Great Migration: In the Southern US, African Americans endured blatant discrimination and segregation as part of Jim Crow laws, as well as poor economic conditions. In the hopes of improved living and working conditions, hundreds of thousands of African Americans migrated from the South to the North, in particular to Chicago, Los Angeles, Detroit, Philadelphia, and New York, between 1916-1940. The Great Migration happened in two major waves: the first one being from 1916-1940 and the second one from 1941-1970.

Harlem Renaissance: The largest concentration of African Americans who migrated during the Great Migration moved to Harlem. From the 1910s to mid-1930s, the neighborhood of Harlem in New York City became a hub of African-American culture, with an explosion of literature, music, theater, and the arts.

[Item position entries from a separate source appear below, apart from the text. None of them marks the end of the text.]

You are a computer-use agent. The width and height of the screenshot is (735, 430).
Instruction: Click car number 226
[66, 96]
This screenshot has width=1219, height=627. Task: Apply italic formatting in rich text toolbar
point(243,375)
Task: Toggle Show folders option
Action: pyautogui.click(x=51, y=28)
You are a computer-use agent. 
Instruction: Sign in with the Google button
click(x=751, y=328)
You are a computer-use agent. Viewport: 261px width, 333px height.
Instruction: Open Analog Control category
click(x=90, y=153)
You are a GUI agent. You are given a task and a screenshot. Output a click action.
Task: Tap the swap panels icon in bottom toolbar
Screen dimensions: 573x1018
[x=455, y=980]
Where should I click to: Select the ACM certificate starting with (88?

Reconstruction: The Reconstruction era in the United States immediately followed the American Civil War, from 1865-1877, and the end of Slavery. The American government attempted to address slavery and its lasting effects, including political, social, and economic inequities, as well as new issues that arose from the 11 Confederacy states rejoining the Union. Despite Reconstruction efforts, many states enacted laws that perpetuated inequities and restricted African Americans’ civil rights.

Works Progress Administration (WPA): The WPA was established in 1935 to help counteract some of the effects from the Great Depression of 1929. The WPA hired millions of workers to build public infrastructure, in particular buildings and roads, throughout the US.